**Instructions to follow**
Word for word, please copy the line containing "How do I perform: Open the 用户备件价格 dropdown?" and all lines after it in the entries below, and only those, leaving every picture out.

**Data listing**
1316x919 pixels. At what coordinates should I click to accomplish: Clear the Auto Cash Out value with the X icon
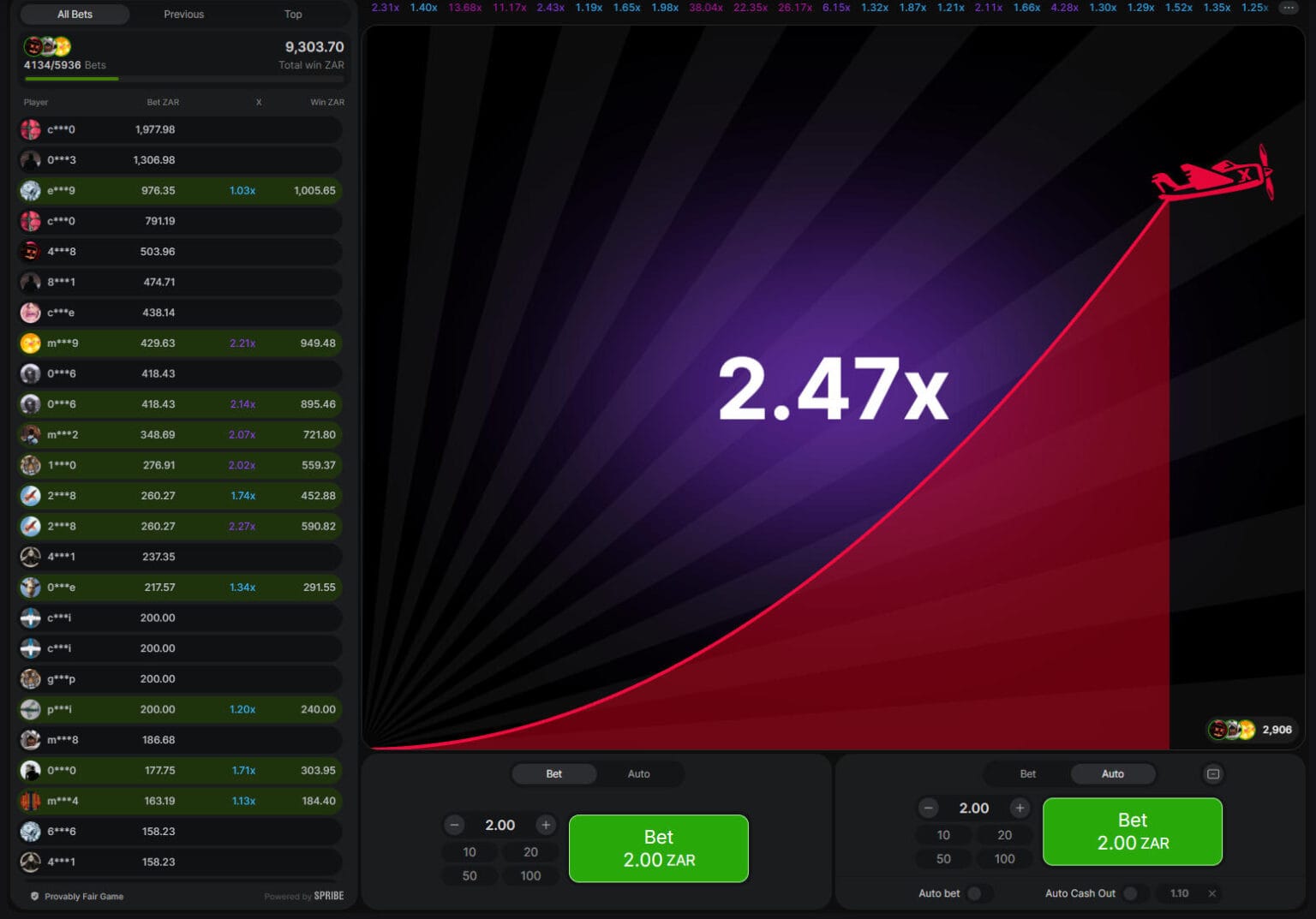(x=1211, y=893)
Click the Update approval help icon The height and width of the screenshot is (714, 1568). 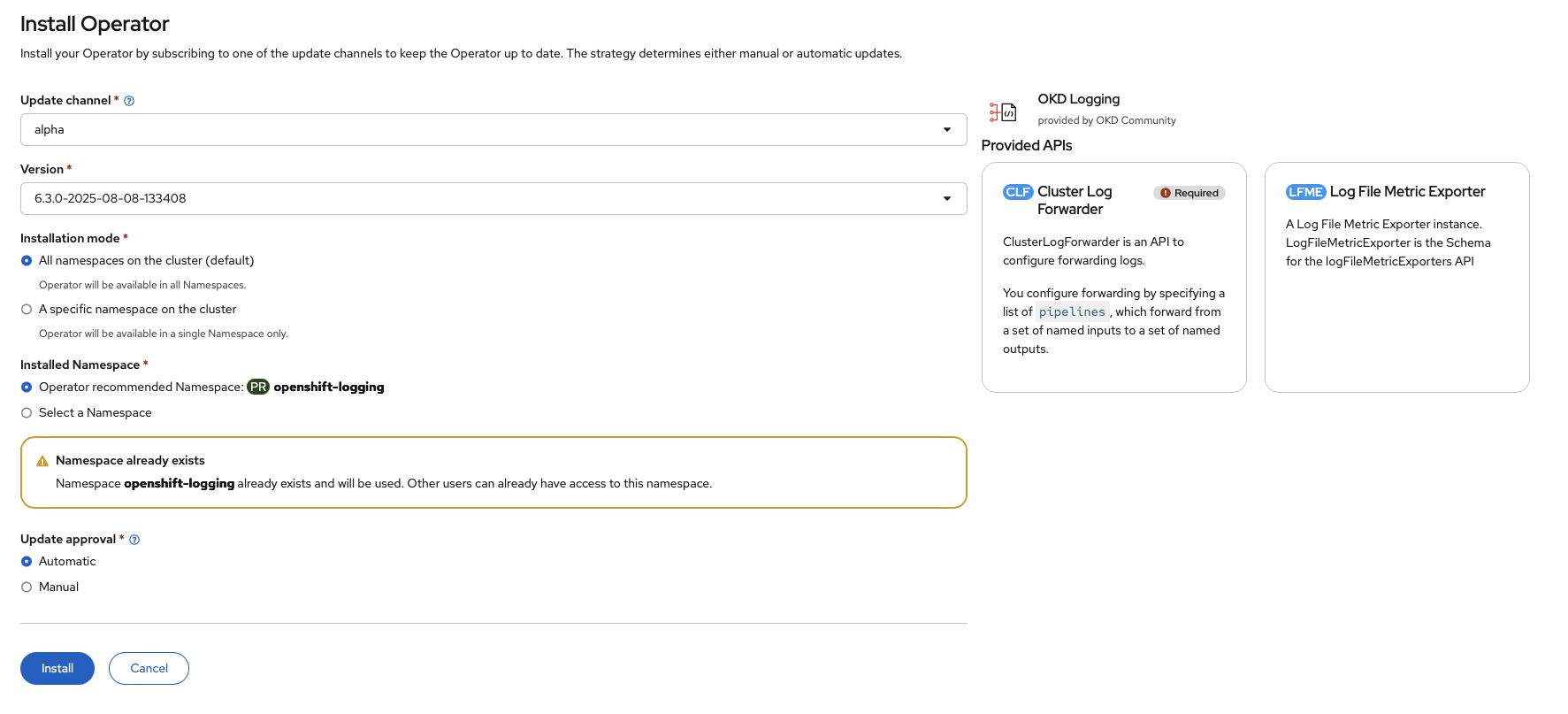(x=134, y=540)
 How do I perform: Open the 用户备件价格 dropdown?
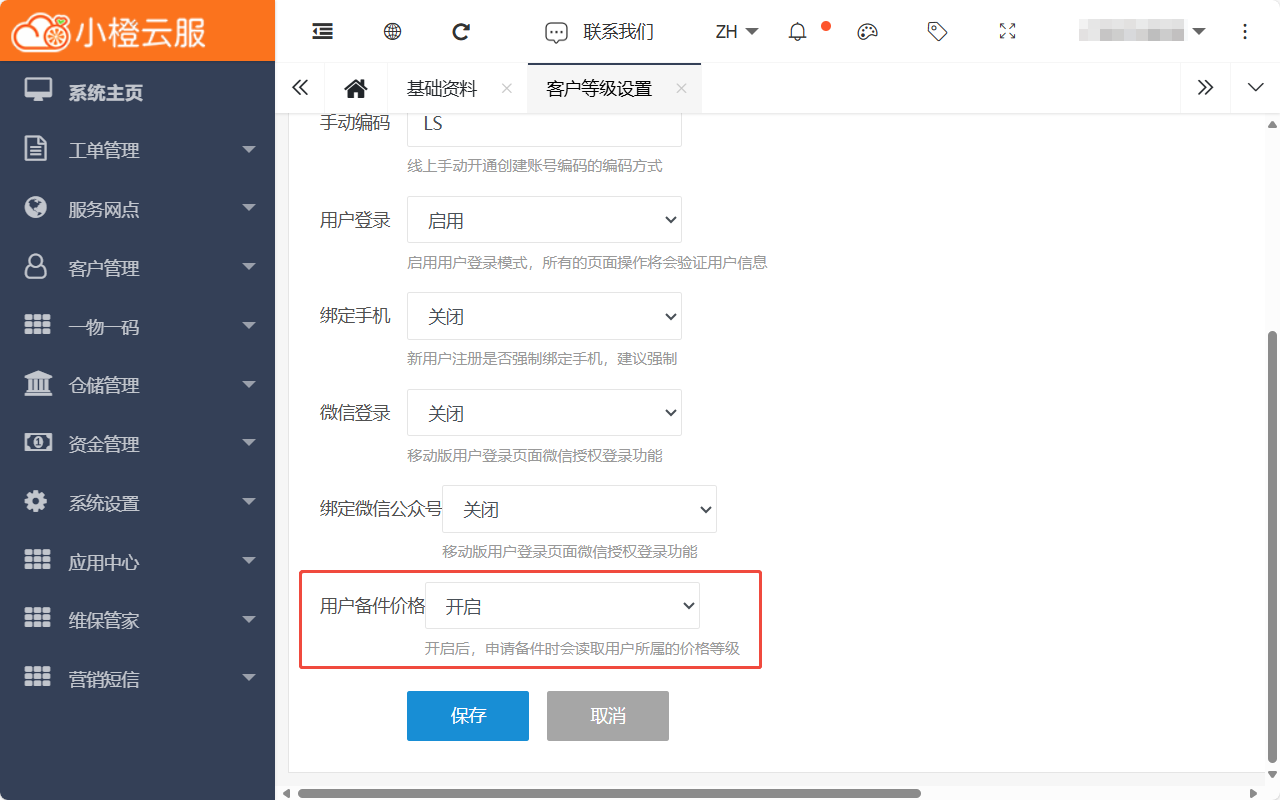pyautogui.click(x=562, y=606)
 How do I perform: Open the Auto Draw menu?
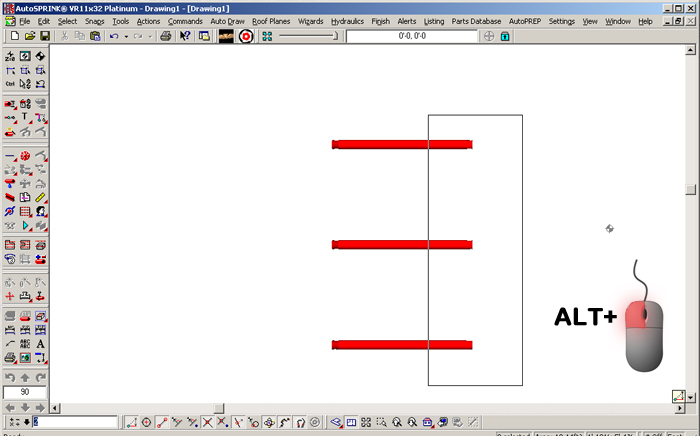click(227, 21)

**Solved problem**
 How do I perform: Open the 用户备件价格 dropdown?
pyautogui.click(x=562, y=606)
 How do I perform: Open the Auto Draw menu?
click(227, 21)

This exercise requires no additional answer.